Central African Republic
In the meantime the other type of ministers, bishops and pastors, with the support of NGOs and FBOs are providing basic protection in the Central African Republic in absence of a state provider. They have been calling for international protection amidst the unprecedented violence. Will Ministers of Foreign Affairs take their collective international protection mandate (chapter 7 of the UN charter) to use in time? In a hearing in November the chairman of the House Committee on Foreign Affairs in the US shared between the lines how the international protection mandate failed in the past both in Darfur and in the Balkan and is likely to fail again in the Central African Republic if action is not taken in time.
War Lords instigating religious tension
The parties in the conflict itself supposedly include Janjaweed from Darfur and Lord Resistance Army. The Central African Republic still counts five million inhabitants. During the hearing an employee of an international NGO Search for Common Ground points to three drivers for the millitancy: a sense of opportunism, a sense of marginalisation and a common faith. Basically the conflict boils down to brutal war lords from neighbouring countries (Chad and Sudan) joining Seleca to instigate religious violence for personal gain. With Chad joining the security council on January 1 the US delegate probably will have some issues to resolve with his colleague from Chad.

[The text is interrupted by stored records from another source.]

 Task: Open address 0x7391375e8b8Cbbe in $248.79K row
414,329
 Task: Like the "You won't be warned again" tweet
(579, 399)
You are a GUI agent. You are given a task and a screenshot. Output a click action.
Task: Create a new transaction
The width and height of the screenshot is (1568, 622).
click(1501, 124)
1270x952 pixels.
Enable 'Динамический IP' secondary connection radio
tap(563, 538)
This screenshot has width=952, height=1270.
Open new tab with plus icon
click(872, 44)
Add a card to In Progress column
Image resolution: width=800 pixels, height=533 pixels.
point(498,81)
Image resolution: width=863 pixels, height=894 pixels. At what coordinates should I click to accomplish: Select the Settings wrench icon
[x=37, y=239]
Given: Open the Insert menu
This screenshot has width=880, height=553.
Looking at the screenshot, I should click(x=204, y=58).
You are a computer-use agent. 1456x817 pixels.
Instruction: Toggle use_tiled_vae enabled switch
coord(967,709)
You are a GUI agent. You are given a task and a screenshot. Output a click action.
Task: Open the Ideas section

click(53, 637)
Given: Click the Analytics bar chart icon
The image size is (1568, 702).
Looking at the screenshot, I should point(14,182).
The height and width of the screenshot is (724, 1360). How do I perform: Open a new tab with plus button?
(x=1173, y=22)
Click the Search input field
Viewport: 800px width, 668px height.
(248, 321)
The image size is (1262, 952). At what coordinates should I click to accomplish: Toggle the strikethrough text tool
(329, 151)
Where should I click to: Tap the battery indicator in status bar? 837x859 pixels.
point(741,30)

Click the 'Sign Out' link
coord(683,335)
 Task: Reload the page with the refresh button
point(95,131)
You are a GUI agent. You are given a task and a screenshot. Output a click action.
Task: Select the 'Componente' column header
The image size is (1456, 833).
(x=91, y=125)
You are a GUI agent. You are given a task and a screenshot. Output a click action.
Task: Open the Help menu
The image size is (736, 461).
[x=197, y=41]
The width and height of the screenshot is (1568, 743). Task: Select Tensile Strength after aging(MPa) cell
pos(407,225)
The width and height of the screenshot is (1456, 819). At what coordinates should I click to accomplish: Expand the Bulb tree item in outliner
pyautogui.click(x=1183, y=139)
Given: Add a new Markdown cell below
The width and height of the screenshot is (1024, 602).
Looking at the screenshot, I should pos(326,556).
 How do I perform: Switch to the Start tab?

Today as I drove down to the Cinema to pick up my daughter, I listened to the radio and heard that the streets in Bangui are 'catching fire', people lynching each other, the UN peace keeping mission not being fielded yet. Apparently some banks are too big to fail, but some countries are too small to save. Despite Human Rights Watch even playing the card that prevention is cheaper then cure. Towards the end of the hearing two other drivers of the conflict were exposed: Gold and diamond export to London and New York as well as China, coupled with corruption exposing other forces probably having a keen interest in not resolving the situation.